Contrary to the belief of the nascent blockchain industry and that of the present buzz around the technology, blockchain is not the solution to all problems according to a World Bank official at the 20th Annual Conference on Land and Poverty, as reported by Reuters, March 27, 2019.
No single technology is universally accepted and as such, blockchain and cryptocurrency have been subject to criticism, from those who are simply cautious about it to those who outright think it is the perfect tool for fraudulent activity.
The latest criticism directed towards blockchain came from the World Bank and had to do with blockchain’s role in land rights and was reported on March 27, 2019.

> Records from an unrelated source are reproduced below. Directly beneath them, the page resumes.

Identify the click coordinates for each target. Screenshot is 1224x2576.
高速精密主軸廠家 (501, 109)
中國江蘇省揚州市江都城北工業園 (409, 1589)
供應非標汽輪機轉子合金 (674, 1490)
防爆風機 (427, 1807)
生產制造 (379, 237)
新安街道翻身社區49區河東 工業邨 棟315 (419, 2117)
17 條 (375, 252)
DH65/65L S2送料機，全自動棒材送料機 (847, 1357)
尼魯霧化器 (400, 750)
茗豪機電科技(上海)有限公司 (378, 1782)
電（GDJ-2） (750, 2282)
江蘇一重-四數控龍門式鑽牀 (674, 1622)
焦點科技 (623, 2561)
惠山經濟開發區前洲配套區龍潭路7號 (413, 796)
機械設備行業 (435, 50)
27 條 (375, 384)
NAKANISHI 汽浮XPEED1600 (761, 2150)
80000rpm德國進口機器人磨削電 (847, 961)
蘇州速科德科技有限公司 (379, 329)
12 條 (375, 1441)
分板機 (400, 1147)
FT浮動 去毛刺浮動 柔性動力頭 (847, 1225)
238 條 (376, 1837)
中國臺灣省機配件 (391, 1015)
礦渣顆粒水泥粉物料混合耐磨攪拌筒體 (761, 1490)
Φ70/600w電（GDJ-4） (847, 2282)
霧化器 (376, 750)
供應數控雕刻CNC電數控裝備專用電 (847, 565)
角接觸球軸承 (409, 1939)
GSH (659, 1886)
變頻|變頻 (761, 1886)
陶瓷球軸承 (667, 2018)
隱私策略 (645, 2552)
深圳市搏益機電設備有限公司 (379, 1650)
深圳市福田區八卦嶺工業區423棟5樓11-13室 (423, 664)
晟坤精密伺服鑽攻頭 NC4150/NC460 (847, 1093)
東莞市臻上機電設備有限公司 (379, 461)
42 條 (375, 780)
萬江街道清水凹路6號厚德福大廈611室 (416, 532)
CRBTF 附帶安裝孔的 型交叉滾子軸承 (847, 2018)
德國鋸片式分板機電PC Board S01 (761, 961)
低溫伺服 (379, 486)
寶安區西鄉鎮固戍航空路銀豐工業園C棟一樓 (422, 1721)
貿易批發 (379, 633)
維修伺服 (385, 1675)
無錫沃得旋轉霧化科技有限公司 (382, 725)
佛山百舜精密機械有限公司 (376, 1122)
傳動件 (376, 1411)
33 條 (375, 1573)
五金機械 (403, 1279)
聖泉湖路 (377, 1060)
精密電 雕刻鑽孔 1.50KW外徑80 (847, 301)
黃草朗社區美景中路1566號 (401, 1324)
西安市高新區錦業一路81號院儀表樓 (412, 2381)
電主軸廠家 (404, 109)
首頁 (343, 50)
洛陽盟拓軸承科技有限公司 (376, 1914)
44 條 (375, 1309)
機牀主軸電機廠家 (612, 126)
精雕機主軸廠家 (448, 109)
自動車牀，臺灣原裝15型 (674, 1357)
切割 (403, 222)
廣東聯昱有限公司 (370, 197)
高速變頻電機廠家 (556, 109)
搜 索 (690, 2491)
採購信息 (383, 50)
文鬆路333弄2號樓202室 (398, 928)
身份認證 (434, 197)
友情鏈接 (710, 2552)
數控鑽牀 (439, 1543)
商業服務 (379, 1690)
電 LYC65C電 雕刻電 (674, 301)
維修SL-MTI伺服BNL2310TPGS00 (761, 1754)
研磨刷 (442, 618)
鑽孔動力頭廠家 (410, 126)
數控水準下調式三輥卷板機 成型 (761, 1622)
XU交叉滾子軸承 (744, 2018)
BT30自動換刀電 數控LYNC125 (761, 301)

During the recent 20th Annual Conference on Land and Poverty in Washington, D.C., Aanchal Anand, a Land Administration Specialist in the bank’s Global Land and Geospatial Unit, spoke about the current interest surrounding blockchain in the land sector.
Don’t Believe the Hype
While Anand didn’t outright refer to blockchain as a fad, she did caution against jumping on the bandwagon and suggested that newer technology might not always be the best for problem-solving.
“Tech can look big and flashy, and like it can solve all our problems … but the Big Mac burger never matches up to the one in the ad,”
“Sometimes we get lost in the fancy things, but basic tech can deliver the results.”
There have in recent times been a number of projects that make use of blockchain for land management purposes such as Overstock’s land registration project.
She was not the only one who expressed such sentiments as Tim Robustelli, a program assistant for New America, who at the same conference noted that the hype around blockchain touts it as the solution to all problems which is false. For example, he rather cynically said that blockchain cannot offer any solutions for incomplete data or sloppy work.
One Size Fits All?
The main takeaway from both statements is that while blockchain does have a wide spectrum of uses, it is unrealistic to expect it to solve everything and instead, there needs to be a focus on how it can improve existing systems and not cure broke ones.
However, because blockchain is a newly emerging technology, there is a significant amount experimentation taking place and as the industry matures, the genuinely valuable applications will stand the test of time and the ‘Big Mac’ adverts inevitably fall by the wayside.